YOLOv8 consists of three major components working together: the Backbone extracts hierarchical features, the Neck fuses multi-scale information, and the Head produces final predictions without anchor priors.

YOLOv8 Full Architecture
flowchart TD
    A[Input Image 640x640x3] --> B[Stem: Conv 3x3 s2]
    B --> C[Stage 1: C2f + Conv s2]
    C --> D[Stage 2: C2f + Conv s2]
    D --> E[Stage 3: C2f + Conv s2]
    E --> F[Stage 4: C2f + SPPF]

    F --> G[Upsample 2x]
    G --> H[Concat with Stage 3]
    H --> I[C2f Neck Block]

    I --> J[Upsample 2x]
    J --> K[Concat with Stage 2]
    K --> L[C2f Neck Block - P3]

    L --> M[Conv s2]
    M --> N[Concat with I output]
    N --> O[C2f Neck Block - P4]

    O --> P[Conv s2]
    P --> Q[Concat with F output]
    Q --> R[C2f Neck Block - P5]

    L --> S[Detect Head P3 - 80x80]
    O --> T[Detect Head P4 - 40x40]
    R --> U[Detect Head P5 - 20x20]

    S --> V[NMS + Final Predictions]
    T --> V
    U --> V
                            

Multi-Scale Detection

YOLOv8 detects objects at three scales, enabling it to find both small and large objects effectively:

  • P3 (80×80): Small object detection — stride 8, high spatial resolution
  • P4 (40×40): Medium object detection — stride 16, balanced features
  • P5 (20×20): Large object detection — stride 32, rich semantic information

Output Tensor Shapes

import numpy as np

# Compute YOLOv8 output tensor shapes for 640x640 input
input_size = 640
num_classes = 80  # COCO dataset classes
reg_max = 16      # DFL distribution bins

# Three detection scales with their strides
scales = {
    "P3": {"stride": 8,  "description": "Small objects"},
    "P4": {"stride": 16, "description": "Medium objects"},
    "P5": {"stride": 32, "description": "Large objects"},
}

total_predictions = 0
print("YOLOv8 Output Tensor Shapes (input: 640x640)")
print("=" * 60)

for name, info in scales.items():
    grid_size = input_size // info["stride"]
    num_anchors = grid_size * grid_size
    total_predictions += num_anchors

    # Each prediction: 4 * reg_max (box) + num_classes (cls)
    box_channels = 4 * reg_max  # 64 channels for DFL
    cls_channels = num_classes   # 80 channels for classification

    print(f"\n{name} ({info['description']}):")
    print(f"  Grid size: {grid_size} x {grid_size} = {num_anchors} predictions")
    print(f"  Box branch: (batch, {grid_size}, {grid_size}, {box_channels})")
    print(f"  Cls branch: (batch, {grid_size}, {grid_size}, {cls_channels})")

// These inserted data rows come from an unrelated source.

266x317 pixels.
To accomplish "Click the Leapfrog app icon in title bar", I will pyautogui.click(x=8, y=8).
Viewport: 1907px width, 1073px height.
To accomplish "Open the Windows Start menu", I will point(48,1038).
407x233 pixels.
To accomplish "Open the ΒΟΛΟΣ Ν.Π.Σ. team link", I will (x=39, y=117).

print(f"\nTotal predictions per image: {total_predictions}")
print(f"Final output shape: (batch, {total_predictions}, {4 + num_classes})")
print(f"  = (batch, 8400, 84) for COCO 80 classes")

Backbone: CSPDarknet with C2f

The backbone uses Cross-Stage Partial (CSP) connections to reduce computation while maintaining gradient flow. The key innovation in YOLOv8 is the C2f module (Cross-Stage Partial with 2 convolutions and flow), which replaces YOLOv5’s C3 module with a more efficient design.

CSP Design Principle: Split input channels into two parts. Process one half through a series of bottleneck blocks while leaving the other half untouched. Concatenate both halves — this preserves gradient information while reducing computational cost by roughly 50%.

C2f Module Implementation

import tensorflow as tf
from tensorflow import keras
from tensorflow.keras import layers

def darknet_conv(x, filters, kernel_size, strides=1):
    """Conv + BatchNorm + SiLU activation block."""
    x = layers.Conv2D(
        filters, kernel_size, strides=strides,
        padding="same", use_bias=False
    )(x)
    x = layers.BatchNormalization(momentum=0.97, epsilon=1e-3)(x)
    x = layers.Activation("swish")(x)  # SiLU = x * sigmoid(x)
    return x

def bottleneck(x, filters, shortcut=True):
    """Standard bottleneck block with optional residual connection."""
    residual = x
    x = darknet_conv(x, filters, kernel_size=3)
    x = darknet_conv(x, filters, kernel_size=3)
    if shortcut:
        x = layers.Add()([residual, x])
    return x

def c2f_module(x, filters, num_bottlenecks=1, shortcut=True):
    """C2f: Cross-Stage Partial with 2 convolutions and flow.

    Split channels -> process half through bottlenecks -> concat all.
    """
    # Initial 1x1 conv to adjust channels
    hidden_channels = filters // 2
    x = darknet_conv(x, 2 * hidden_channels, kernel_size=1)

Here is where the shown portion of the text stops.